RACP welcomes Budget’s substantive investment in primary health care but urges inclusion of specialist care to address complex conditions

 10 May 2023

The Royal Australasian College of Physicians (RACP) has welcomed the Federal Budget’s significant investment in primary health care and the Government’s reforms to multidisciplinary care.

The RACP is urging the Government to work with specialists to ensure patients with complex and comorbid conditions get the specialist care they need as part of the roll out of the announced reforms.

Under reforms announced in the budget, the Government will invest $3.5 billion over five years to triple bulk billing incentives for common consultations for children under the age of 16, pensioners and other Commonwealth concession card holders. The Government has also announced it will boost incentives to expand multidisciplinary team care in general practice.

RACP President and Paediatrician Dr Jacqueline Small says, “Treasurer Jim Chalmers should be commended for overseeing such a significant reform to the Medicare system.  We welcome that the bulk billing announcement focusses on groups most at need and we strongly support the broader focus on multidisciplinary wrap-around care.

“However, we know more and more Australians are suffering from complex and comorbid conditions that the primary health care system cannot adequately address without integrating specialist care from the outset.

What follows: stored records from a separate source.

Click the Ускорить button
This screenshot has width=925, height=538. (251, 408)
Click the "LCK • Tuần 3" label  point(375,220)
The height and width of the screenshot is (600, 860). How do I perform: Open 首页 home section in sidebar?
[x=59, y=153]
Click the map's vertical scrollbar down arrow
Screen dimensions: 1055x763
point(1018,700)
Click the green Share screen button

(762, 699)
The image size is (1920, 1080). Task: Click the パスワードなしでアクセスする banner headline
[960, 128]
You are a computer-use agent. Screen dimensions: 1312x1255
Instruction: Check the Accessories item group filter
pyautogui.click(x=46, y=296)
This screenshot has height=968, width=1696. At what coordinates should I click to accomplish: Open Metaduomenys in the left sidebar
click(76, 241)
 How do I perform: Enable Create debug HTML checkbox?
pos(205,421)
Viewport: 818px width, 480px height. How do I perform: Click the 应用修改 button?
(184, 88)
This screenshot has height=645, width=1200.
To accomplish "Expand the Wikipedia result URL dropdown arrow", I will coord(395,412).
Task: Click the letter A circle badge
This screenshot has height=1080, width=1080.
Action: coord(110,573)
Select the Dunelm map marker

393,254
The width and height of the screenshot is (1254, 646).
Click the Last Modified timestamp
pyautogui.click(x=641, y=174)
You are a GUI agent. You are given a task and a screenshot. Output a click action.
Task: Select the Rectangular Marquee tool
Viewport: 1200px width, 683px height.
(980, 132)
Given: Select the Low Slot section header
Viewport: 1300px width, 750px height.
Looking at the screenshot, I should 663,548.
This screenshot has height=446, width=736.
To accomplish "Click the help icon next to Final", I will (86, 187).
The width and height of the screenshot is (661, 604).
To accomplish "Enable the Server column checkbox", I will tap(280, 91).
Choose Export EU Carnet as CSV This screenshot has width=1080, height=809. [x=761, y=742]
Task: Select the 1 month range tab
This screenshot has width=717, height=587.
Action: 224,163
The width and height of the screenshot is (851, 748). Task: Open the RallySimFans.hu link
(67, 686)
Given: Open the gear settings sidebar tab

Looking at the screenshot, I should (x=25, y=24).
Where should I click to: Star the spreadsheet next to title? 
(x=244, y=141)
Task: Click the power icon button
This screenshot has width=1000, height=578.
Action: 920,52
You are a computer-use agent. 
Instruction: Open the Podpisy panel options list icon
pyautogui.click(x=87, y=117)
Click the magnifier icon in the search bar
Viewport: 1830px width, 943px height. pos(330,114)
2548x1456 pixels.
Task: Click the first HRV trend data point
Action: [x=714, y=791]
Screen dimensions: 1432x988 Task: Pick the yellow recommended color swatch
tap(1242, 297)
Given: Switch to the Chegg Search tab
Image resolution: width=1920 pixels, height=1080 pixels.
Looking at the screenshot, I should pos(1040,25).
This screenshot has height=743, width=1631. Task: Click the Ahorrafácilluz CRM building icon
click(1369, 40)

“The Government must urgently include specialist care into its reforms so that patients can access the services they need. GPs, nurses, specialists and allied health practitioners are all part of the solution to the ongoing crisis in our health system.

“Nearly half of Australians suffer from at least one chronic condition. We urge the Federal Government to involve specialists in multidisciplinary care at an early point to limit disease progression and help patients navigate comorbidities and complex conditions.

“We welcome the Government’s reform package and look forward to helping them implement substantive reforms to Australia’s healthcare system. Specialist involvement should be integrated across the range of proposed reforms as part of MyMedicare, expanded telehealth and after hours care and digital transformation, as well as seamless participation in multidisciplinary care teams.

“Including specialist care in multidisciplinary care will strengthen Medicare and boost efficiency of the healthcare system, reduce the strain on hospitals, save money long-term and, most importantly, secure the health and wellbeing of our patients,” Dr Small said.

The RACP has also welcomed steps forward on several other initiatives physicians have been calling for, including:

  • $90.9 million being allocated towards the establishment of an Australian Centre for Disease Control, to help detect, prevent, and respond to current and emerging health threats.

  • $818.5 million invested in First Nations health, including funding to build community partnerships and aged care services.

  • $737 million towards early intervention and education programs to reduce smoking and vaping rates and to increase the uptake of regular health checks.

  •   $377.3 million allocated for Australians grappling with opioid dependency to access the treatment they need at their local pharmacy.

The RACP also calls on the Government to ensure funding in the next budget to substantially deliver the National Climate, Health and Wellbeing Strategy, which is currently being developed.